We will now simulate a simple 1D optimization problem using this bit-true logic. This proves that our integer approximations still converge to the correct result.

* **Goal:** Find $x$ that minimizes $f(x) = (x - (-2.0))^2$.
* **Gradient:** $\nabla f = 2(x + 2.0)$.
* **Target Solution:** $x = -2.0$.

In [None]:
# Simulation Setup
pbit = DigitalPbit(init_val=-4.0, seed=999)
history = []
noise_profile = []

print("Starting Bit-True Hardware Simulation...")

CYCLES = 1500

for cycle in range(CYCLES):
    # 1. Read current value from register
    x_curr = pbit.get_val()
    
    # 2. Compute Gradient (Simulating the external physics engine)
    grad_float = 2 * (x_curr - (-2.0))
    grad_fixed = to_fixed(grad_float)
    
    # 3. Annealing Schedule (Noise Gain drops over time)
    # Linearly decrease noise gain from 3 to 0
    current_noise_gain = int(3 * (1 - cycle/CYCLES))
    
    # 4. Clock Step (Hardware Update)
    # Shift 6 -> Division by 64 (Learning Rate approx 0.015)
    pbit.clock_step(grad_fixed, shift_amount=6, noise_gain=current_noise_gain)
    
    history.append(x_curr)
    noise_profile.append(current_noise_gain)

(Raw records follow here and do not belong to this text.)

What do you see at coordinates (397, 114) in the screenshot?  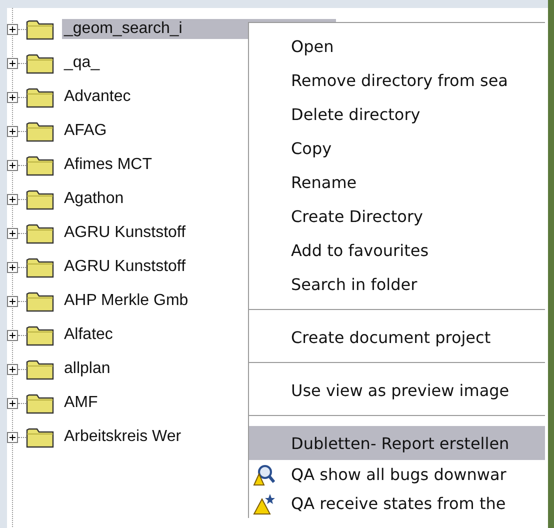 I see `menu-item: Delete directory` at bounding box center [397, 114].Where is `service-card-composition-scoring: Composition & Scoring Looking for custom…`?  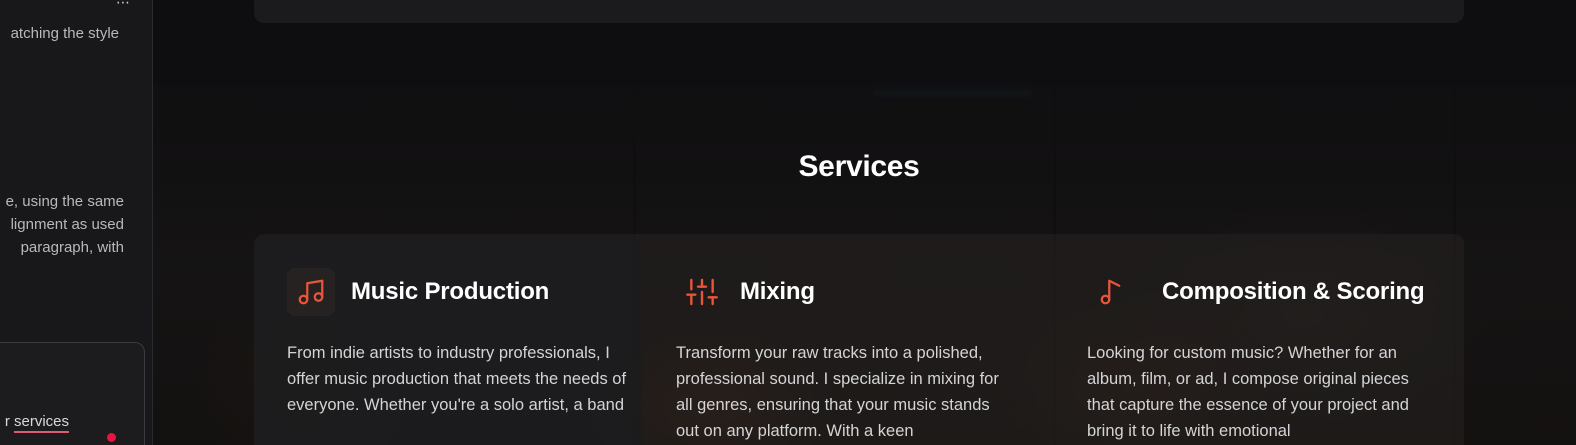
service-card-composition-scoring: Composition & Scoring Looking for custom… is located at coordinates (1258, 340).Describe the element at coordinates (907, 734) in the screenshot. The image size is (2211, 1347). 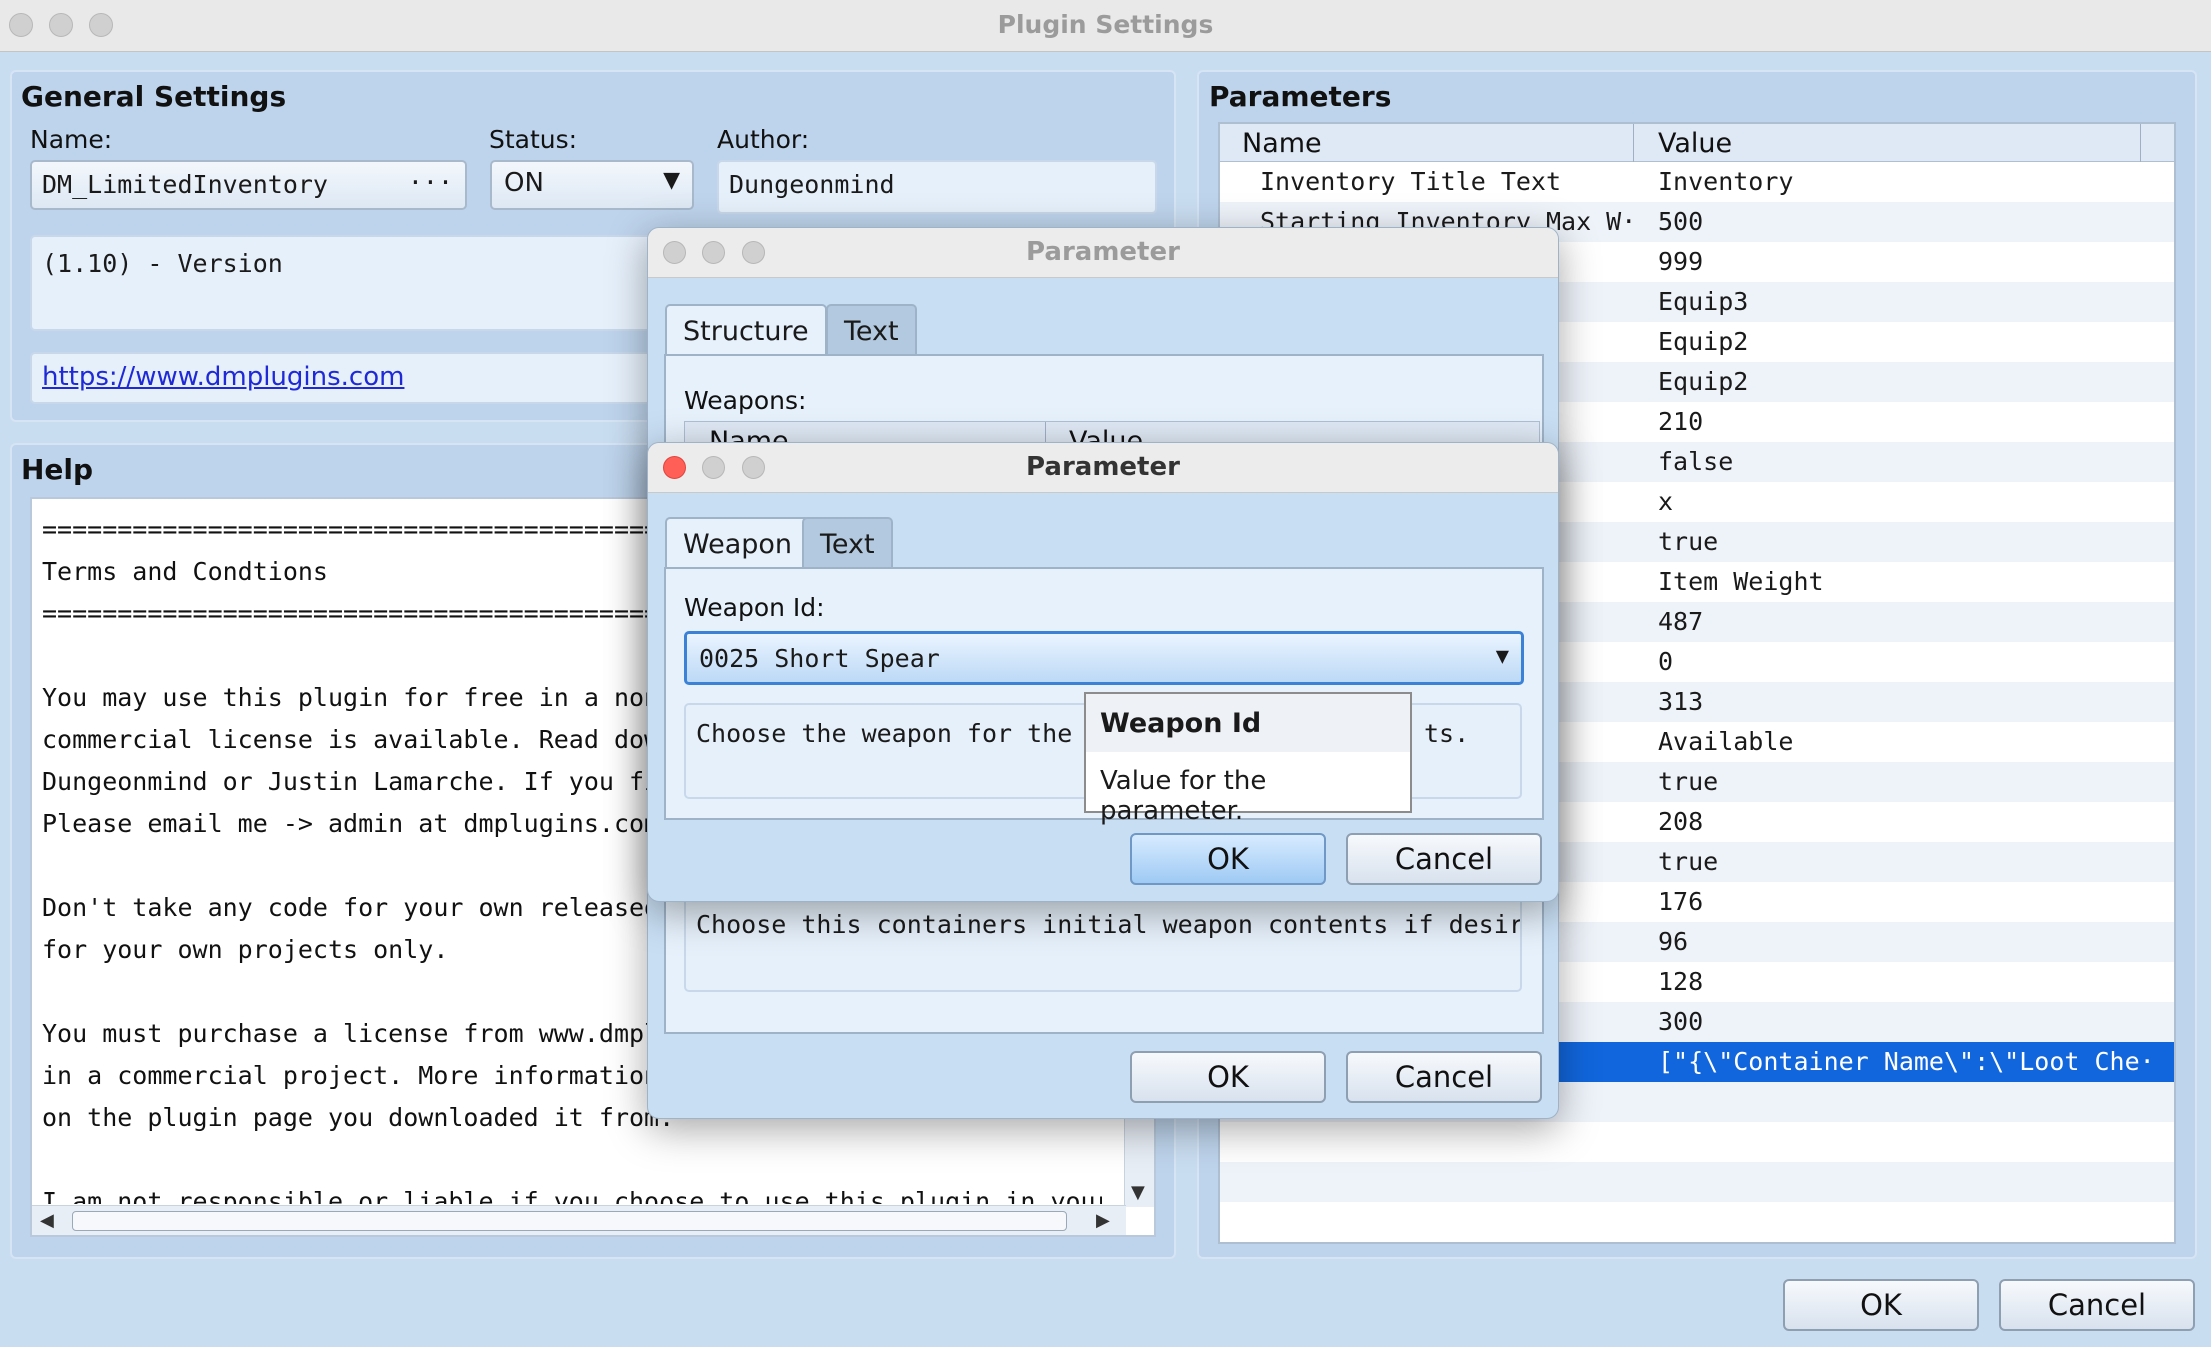
I see `weapon-id-description-start: Choose the weapon for the co` at that location.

print(f"Final Register Value: {history[-1]:.4f} (Target: -2.0000)")

# Visualization
plt.figure(figsize=(12, 5))

plt.subplot(1, 2, 1)
plt.plot(history, label='Register Value')
plt.axhline(-2.0, color='r', linestyle='--', label='Target')
plt.title("Optimization Convergence (Hardware Simulation)")
plt.xlabel("Clock Cycles")
plt.ylabel("Model Parameter")
plt.legend()
plt.grid(True)

plt.subplot(1, 2, 2)
plt.plot(noise_profile, color='orange')
plt.title("Annealing Schedule (Noise Gain)")
plt.xlabel("Clock Cycles")
plt.ylabel("Gain (Integer)")
plt.grid(True)

plt.show()

## 6. Massively Parallel Architecture (Mesh)

The real power of this approach comes from scaling. On an FPGA, we instantiate thousands of `DigitalPbit` cores in a 2D Mesh topology.

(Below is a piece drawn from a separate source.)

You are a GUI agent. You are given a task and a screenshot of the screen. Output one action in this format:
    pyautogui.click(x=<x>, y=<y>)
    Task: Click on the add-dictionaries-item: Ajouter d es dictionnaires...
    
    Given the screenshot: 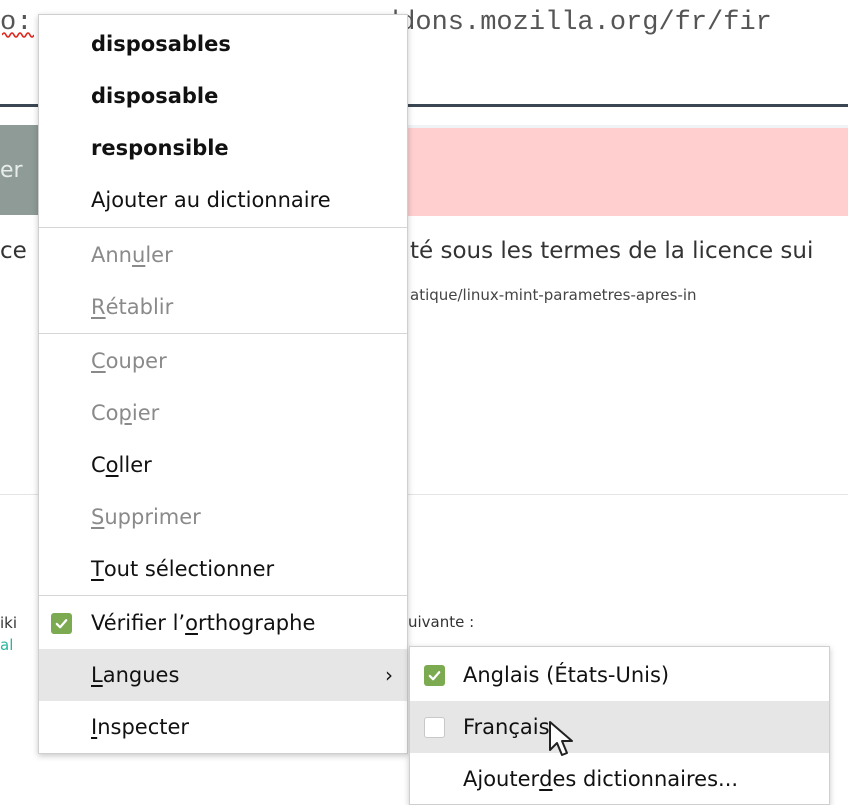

### 6.1. The Systolic Array Concept

The FPGA design consists of:
1.  **P-bit Core Mesh:** A $100 \times 100$ grid of the registers defined above.
2.  **Gradient Bus:** A high-bandwidth bus (AXI-Stream) that broadcasts gradient values from the CPU to the FPGA.
3.  **Global Controller:** A simple state machine that manages the annealing schedule (broadcasting `shift_amount` and `noise_gain`).

Since each P-bit updates independently based on its local gradient and internal random generator, the throughput scales **linearly** with the number of cores. Updating 10,000 parameters takes the same time as updating 1 parameter (1 clock cycle).

## 7. Conclusion & Thesis Roadmap

This notebook concludes the methodological development of the thesis. We have successfully traversed the full stack:

1.  **Physics (Notebook 1):** Defined the Forward Problem (Maxwell's Eqs).
2.  **Inverse Theory (Notebook 2):** Derived Gradients via Adjoint State Method.
3.  **Statistical Mechanics (Notebook 3):** Introduced P-bits and Langevin Dynamics.
4.  **Artificial Intelligence (Notebook 4):** Integrated RBMs for SciML inversion.
5.  **Hardware Implementation (Notebook 5):** Mapped the algorithms to Digital Logic.

The final proposed system represents a **Physics-AI-Hardware** co-design capable of solving large-scale geophysical problems with unprecedented speed and energy efficiency.